А началось с того, что Марьяна предложила жениться на ней и не мучить ее больше. Ему вдруг сделалось как-то неуютно, червячок какой-то принялся его томить, как всегда, когда предстояла перемена в привычном образе жизни, как всегда, когда нужно было хлопотать о деле, в благоприятный исход которого он не верил. И он сказал: «Я подумаю». – «Что тут думать! – вскипела Марьяна. – Что думать? Ты взял меня всю, до донышка, тихой сапой, неприметно. Ты доволен, тебя устраивают такие наши отношения, но я-то, я до сих пор не знаю, что мне делать.

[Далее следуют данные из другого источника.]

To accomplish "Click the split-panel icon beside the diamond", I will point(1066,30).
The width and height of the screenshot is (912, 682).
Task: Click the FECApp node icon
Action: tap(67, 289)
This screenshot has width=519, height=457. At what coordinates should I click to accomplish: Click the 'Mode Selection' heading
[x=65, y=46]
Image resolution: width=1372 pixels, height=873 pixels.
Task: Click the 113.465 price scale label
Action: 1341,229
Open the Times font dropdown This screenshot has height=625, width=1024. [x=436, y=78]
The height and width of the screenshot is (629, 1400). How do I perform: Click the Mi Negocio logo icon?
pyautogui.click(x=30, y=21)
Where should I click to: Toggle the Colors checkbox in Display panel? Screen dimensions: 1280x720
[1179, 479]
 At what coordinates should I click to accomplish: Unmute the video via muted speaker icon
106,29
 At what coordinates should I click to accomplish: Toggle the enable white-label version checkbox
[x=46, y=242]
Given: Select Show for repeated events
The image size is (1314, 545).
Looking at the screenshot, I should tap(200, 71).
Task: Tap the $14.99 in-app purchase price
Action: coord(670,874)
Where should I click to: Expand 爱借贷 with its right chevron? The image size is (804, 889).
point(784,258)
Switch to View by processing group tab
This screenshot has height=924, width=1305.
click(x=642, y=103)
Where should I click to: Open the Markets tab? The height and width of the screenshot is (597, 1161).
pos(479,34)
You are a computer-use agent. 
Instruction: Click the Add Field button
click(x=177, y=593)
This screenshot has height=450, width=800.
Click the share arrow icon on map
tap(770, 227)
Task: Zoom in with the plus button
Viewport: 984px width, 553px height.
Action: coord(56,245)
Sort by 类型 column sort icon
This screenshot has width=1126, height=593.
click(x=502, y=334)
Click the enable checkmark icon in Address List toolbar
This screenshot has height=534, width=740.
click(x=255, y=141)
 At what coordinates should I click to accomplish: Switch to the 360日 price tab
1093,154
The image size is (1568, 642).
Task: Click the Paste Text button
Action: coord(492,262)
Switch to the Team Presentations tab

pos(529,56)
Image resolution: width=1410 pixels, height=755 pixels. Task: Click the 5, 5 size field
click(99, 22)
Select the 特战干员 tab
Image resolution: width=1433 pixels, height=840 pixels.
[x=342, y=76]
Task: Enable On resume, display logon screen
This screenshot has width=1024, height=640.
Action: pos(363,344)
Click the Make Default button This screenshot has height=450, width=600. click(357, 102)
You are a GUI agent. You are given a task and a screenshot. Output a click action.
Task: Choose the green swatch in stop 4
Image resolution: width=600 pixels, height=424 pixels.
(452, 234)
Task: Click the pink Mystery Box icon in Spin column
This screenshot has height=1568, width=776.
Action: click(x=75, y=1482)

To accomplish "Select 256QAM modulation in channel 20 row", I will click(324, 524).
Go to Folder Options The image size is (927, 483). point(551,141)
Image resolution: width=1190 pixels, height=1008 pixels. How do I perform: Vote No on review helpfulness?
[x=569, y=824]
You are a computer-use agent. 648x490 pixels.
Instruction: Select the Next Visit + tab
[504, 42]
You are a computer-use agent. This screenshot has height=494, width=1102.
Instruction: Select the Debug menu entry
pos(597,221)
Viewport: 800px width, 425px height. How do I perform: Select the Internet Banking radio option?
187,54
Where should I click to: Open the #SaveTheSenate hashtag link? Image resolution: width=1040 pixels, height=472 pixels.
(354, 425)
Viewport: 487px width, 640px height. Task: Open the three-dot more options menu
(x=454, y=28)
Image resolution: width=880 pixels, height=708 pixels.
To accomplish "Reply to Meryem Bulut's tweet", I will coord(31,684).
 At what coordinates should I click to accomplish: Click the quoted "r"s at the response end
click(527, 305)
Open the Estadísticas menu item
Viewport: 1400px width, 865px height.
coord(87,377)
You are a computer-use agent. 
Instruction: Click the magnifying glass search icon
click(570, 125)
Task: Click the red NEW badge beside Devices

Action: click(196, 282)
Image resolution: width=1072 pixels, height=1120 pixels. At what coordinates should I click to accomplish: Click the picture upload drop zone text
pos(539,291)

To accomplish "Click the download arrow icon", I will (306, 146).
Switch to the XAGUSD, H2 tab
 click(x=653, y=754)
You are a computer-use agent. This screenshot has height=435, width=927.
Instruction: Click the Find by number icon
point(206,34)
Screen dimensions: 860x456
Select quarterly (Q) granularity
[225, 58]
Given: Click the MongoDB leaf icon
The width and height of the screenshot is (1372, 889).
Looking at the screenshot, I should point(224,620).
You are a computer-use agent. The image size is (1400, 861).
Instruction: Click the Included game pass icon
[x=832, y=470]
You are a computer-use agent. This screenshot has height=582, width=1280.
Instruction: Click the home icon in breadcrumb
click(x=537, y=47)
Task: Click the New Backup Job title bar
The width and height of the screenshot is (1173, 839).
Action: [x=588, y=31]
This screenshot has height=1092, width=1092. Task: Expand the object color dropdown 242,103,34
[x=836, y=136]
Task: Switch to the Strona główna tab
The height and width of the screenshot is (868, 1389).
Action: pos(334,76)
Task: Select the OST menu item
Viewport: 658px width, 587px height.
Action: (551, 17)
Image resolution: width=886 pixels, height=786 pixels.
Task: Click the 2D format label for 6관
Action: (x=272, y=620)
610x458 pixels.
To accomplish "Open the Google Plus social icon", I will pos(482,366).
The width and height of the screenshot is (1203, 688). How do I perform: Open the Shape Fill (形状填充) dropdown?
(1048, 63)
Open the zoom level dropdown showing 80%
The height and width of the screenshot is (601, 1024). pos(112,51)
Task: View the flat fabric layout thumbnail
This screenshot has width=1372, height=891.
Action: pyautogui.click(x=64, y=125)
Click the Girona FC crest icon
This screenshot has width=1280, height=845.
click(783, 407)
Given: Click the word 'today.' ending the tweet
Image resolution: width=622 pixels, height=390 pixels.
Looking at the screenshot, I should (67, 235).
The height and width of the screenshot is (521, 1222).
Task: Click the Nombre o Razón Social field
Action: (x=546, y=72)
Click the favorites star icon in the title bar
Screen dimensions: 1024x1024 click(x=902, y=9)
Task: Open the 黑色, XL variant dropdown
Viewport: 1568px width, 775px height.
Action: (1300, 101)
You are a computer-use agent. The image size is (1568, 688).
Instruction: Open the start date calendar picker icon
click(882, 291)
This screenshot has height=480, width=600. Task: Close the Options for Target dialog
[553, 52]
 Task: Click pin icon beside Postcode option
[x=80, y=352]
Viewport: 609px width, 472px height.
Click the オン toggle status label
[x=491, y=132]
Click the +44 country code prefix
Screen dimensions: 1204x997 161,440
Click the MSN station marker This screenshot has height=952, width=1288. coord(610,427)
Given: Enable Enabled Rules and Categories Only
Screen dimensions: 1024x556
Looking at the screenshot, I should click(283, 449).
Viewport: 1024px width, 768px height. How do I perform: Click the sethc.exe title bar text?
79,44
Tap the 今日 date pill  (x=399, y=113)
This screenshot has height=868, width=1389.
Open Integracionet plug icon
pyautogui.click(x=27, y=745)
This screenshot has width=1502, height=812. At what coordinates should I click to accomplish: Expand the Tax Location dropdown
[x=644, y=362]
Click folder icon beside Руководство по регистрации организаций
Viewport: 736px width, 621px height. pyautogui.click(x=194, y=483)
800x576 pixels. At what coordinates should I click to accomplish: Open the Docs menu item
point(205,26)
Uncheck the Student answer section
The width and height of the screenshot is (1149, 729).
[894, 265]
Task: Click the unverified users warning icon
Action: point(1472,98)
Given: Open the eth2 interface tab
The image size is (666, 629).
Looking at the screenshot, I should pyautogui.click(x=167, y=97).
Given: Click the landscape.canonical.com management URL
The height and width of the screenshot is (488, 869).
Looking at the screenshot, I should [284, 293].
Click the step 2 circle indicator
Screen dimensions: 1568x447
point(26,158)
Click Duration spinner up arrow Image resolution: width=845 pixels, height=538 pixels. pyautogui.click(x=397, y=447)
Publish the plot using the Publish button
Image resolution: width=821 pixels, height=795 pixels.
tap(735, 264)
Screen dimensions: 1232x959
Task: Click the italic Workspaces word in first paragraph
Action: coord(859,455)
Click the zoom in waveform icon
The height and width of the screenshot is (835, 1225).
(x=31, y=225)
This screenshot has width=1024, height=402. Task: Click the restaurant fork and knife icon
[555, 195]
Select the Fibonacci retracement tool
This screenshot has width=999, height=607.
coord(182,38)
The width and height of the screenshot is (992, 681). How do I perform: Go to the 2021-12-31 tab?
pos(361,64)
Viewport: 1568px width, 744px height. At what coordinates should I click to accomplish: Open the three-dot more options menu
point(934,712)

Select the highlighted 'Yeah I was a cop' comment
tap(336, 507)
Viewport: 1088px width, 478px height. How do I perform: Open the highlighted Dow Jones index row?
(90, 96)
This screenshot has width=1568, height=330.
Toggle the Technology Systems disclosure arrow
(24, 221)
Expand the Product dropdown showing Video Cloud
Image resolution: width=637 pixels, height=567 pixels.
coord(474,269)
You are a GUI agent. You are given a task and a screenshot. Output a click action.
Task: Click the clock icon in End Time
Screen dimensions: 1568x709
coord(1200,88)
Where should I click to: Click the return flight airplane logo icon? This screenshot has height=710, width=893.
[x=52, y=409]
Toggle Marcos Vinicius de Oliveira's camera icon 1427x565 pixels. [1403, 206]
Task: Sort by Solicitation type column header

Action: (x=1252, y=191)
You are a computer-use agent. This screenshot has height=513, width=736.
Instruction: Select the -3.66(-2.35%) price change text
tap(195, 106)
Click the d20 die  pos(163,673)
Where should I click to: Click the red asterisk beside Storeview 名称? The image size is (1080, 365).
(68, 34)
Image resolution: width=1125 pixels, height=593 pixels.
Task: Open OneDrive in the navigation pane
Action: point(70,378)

Я ни то ни се, ни рыба, ни мясо, ни жена, ни наложница, ничего нельзя понять. Ты словно вымогатель. И неужели ты не видишь, что все уже развалилось? Неужели ты думаешь, что так будет продолжаться и дальше? Хватит, надоело! Я думала: ты поймешь, что я не вещь, а человек». – «Чего же ты хочешь?» – спросил он. «Ты знаешь!» – сказала она. «Ну, нельзя же все так сразу. Надо подумать», – продолжал он упорствовать. «Думать не о чем. Иди и не приходи больше никогда. Слышишь? Чтоб я тебя здесь больше не видела!» Он улыбнулся, совсем непроизвольно, на ее ярость. Марьяна, побледнев от гнева, с той вулканической злобой, с какой бросаются на врага, схватила со стола вазу и запустила в него. Такой вот красноречивый жест. Ваза была тяжелая и, понятное дело, разбилась вдребезги. Тут и Осолихин потерял самоконтроль: как-никак, покушение на его жизнь. И вот они сошлись посреди комнаты, столкнулись, как вздыбленные кони, испуганно и с ненавистью глядя друг на друга, она – убеждаясь, что он цел, а он – дрожа и остывая. В самом деле, что с нее взять, с истерички! Не драться же с ней. Он овладел собой, но зато почувствовал приступ такой ненависти, что для него стало ясно, ясно до конца: он уйдет отсюда навсегда! Он круто повернулся, едва не упал и, взбелененный неловкостью, сдерживаясь, чтобы не побежать, – так хотелось мстить! – быстро пошел к двери: прочь, прочь отсюда! Марьяна, чтобы успеть, пока он не ушел, нагрубить, выкрикивала вслед, что он негодяй, размазня, баба, подонок… «Убирайся! Ненавижу! Ненавижу!..» – кричала она.